Pandemia: frente que vai fiscalizar uso de recursos se reúne

Primeiro encontro dos deputados que compõem a frente será nesta quarta (20), a partir das 14 horas, em formato virtual

Por Gleyson Tete, com informações da Agência Senado | Atualizado há 1 mês

material de saúde
Ales fiscalizará uso de recursos contra pandemia / Foto: Secretaria de Saúde de Alagoas

A Frente Parlamentar de Acompanhamento e Fiscalização na Execução de Despesas para o Combate à Pandemia da Covid-19, criada pelo Ato 2.873/2020, terá sua primeira reunião nesta quarta-feira (20), às 14 horas. O encontro será em formato virtual. O autor do requerimento que deu origem ao colegiado foi o deputado Theodorico Ferraço (DEM).

“Tendo em vista a ampla discussão que aconteceu na Assembleia sobre a aprovação dos estados de emergência em vários municípios eu sugeri que fosse feita uma Frente Parlamentar a fim de que os deputados pudessem fiscalizar os recursos que estão sendo empregados na saúde. Assim sendo a Assembleia, ao aprovar o regime de urgência, fica responsável também pela fiscalização do dinheiro público que entra no município através do Estado ou do governo federal”, explicou o autor durante a sessão virutal ordinária do dia 4 de maio, quando solicitou a criação da frente.

O colegiado vai acompanhar como o Executivo Estadual e as prefeituras empregam os recursos federais, estaduais e municipais destinados para a crise na saúde. Após a sua instalação a Frente vai precisar eleger dentre os seus integrantes um presidente e um secretário executivo. Entre os poderes do colegiado estão o de discutir e aprovar seu próprio Regimento Interno e seus programas de ação e estratégias de atuação, que deverão se submeter às normas legais que regem à administração pública e regimentais que disciplinam a atividade legislativa.

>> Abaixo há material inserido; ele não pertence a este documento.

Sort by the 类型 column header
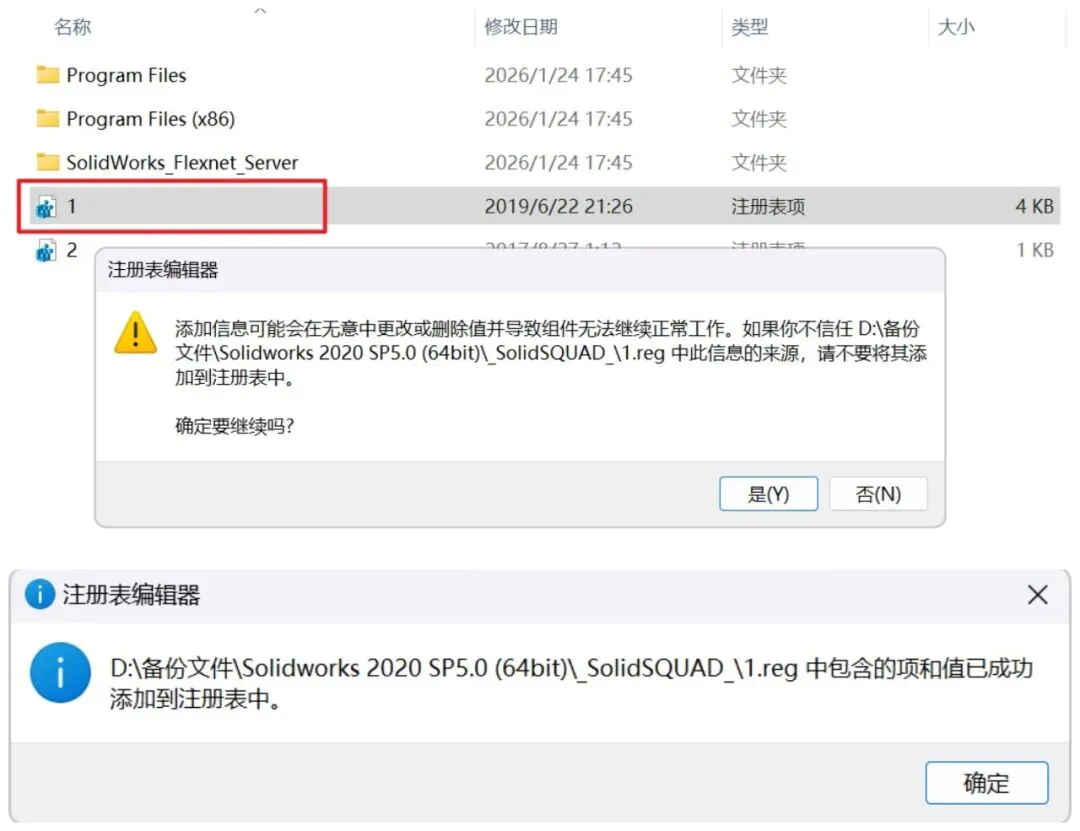 click(x=749, y=27)
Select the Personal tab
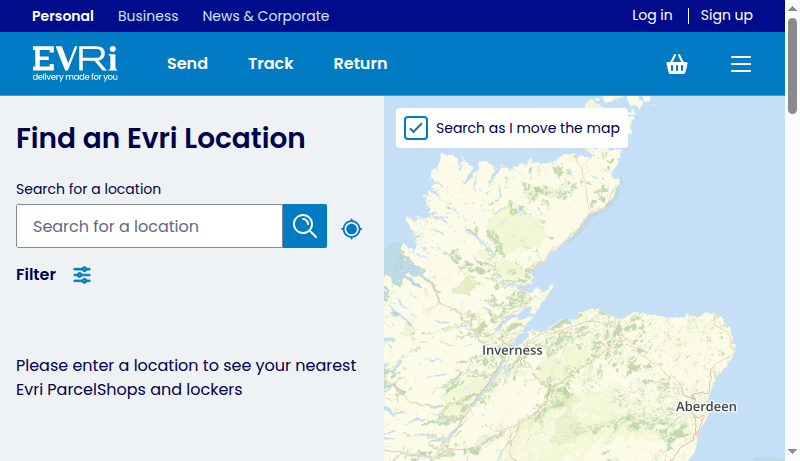The image size is (800, 461). (x=63, y=16)
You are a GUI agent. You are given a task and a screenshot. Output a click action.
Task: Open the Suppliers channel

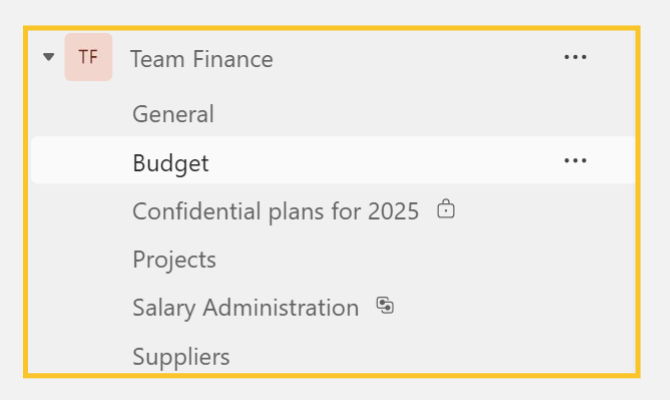coord(181,357)
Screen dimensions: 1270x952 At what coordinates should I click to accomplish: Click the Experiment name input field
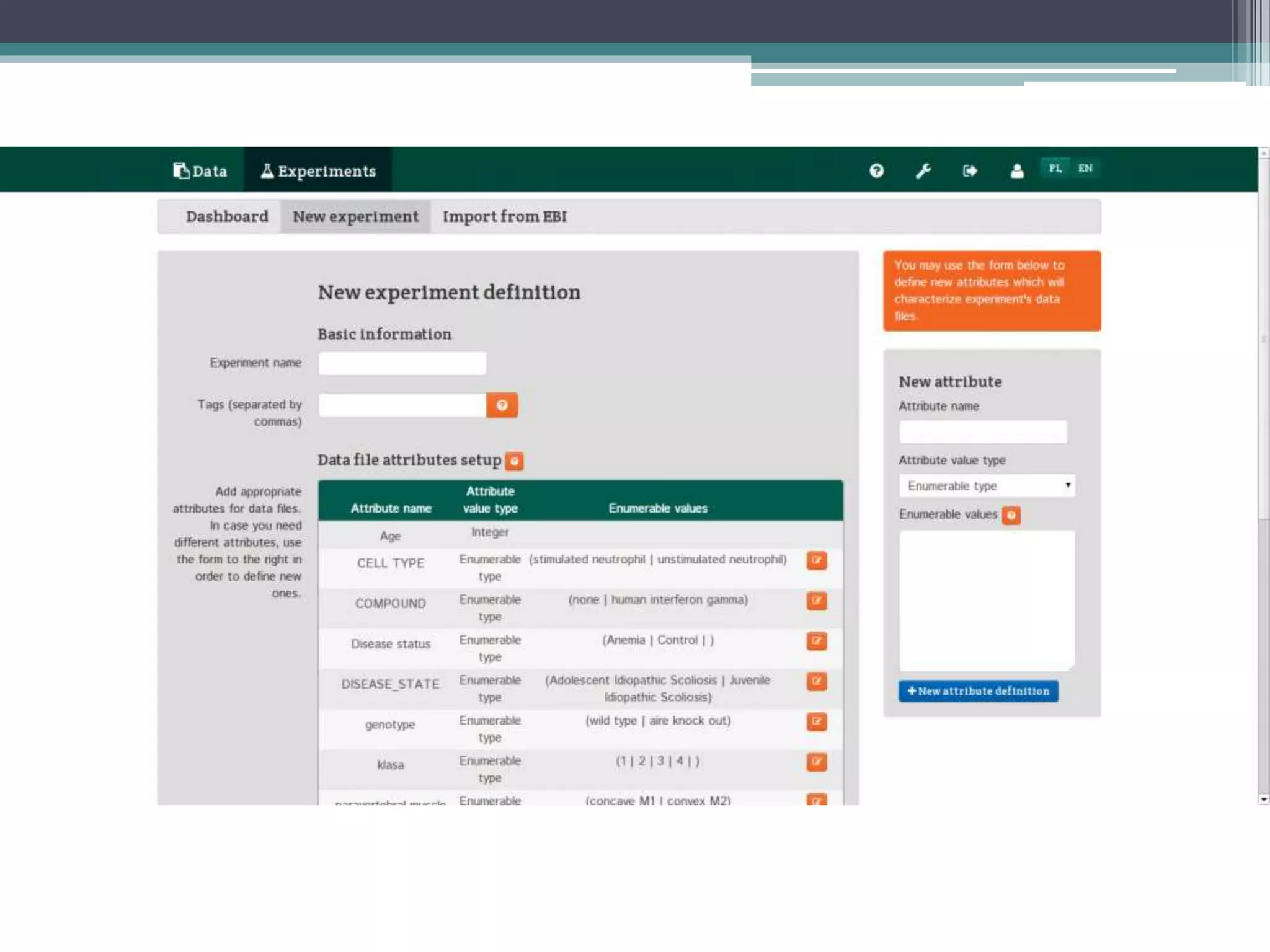point(402,363)
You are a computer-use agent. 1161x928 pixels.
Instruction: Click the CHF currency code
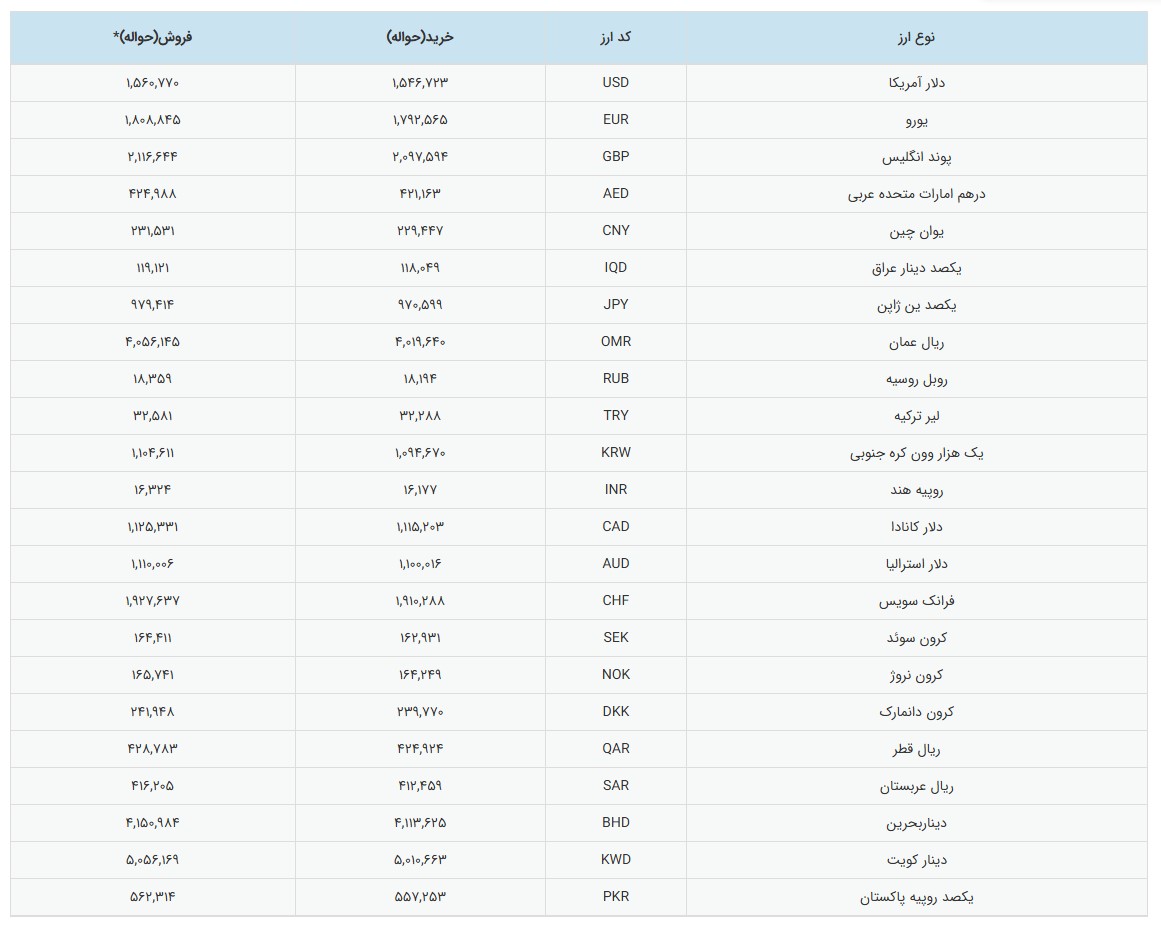pyautogui.click(x=615, y=601)
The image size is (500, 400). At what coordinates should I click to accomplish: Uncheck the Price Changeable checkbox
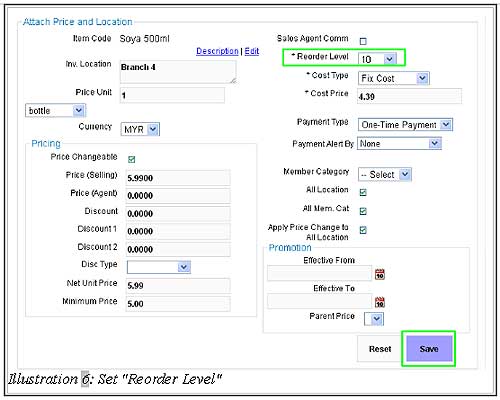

Também assinaram o requerimento para criação do grupo, além de Ferraço, os deputados Hudson Leal e Delegado Lorenzo Pazolini (ambos do Republicanos), Capitão Assumção e Dr. Rafael Favatto (os dois do Patriota), Torino Marques e Delegado Danilo Bahiense (do PSL), Vandinho Leite (PSDB), Adilson Espindula (PTB), Iriny Lopes (PT), Janete de Sá (PMN) e Sergio Majeski (PSB).

Calamidade pública

No total a Assembleia Legislativa já aprovou o reconhecimento de calamidade pública para 40 dos 78 municípios capixabas. Uma série de obrigações previstas na Lei Complementar Federal 101/2000 (Lei de Responsabilidade Fiscal - LRF) em relação a endividamento público, gastos com pessoal e cumprimento de metas fiscais são flexibilizadas quando ocorre o reconhecimento da calamidade. No Estado, inicialmente, o período aprovado vai até 31 de julho de 2020. 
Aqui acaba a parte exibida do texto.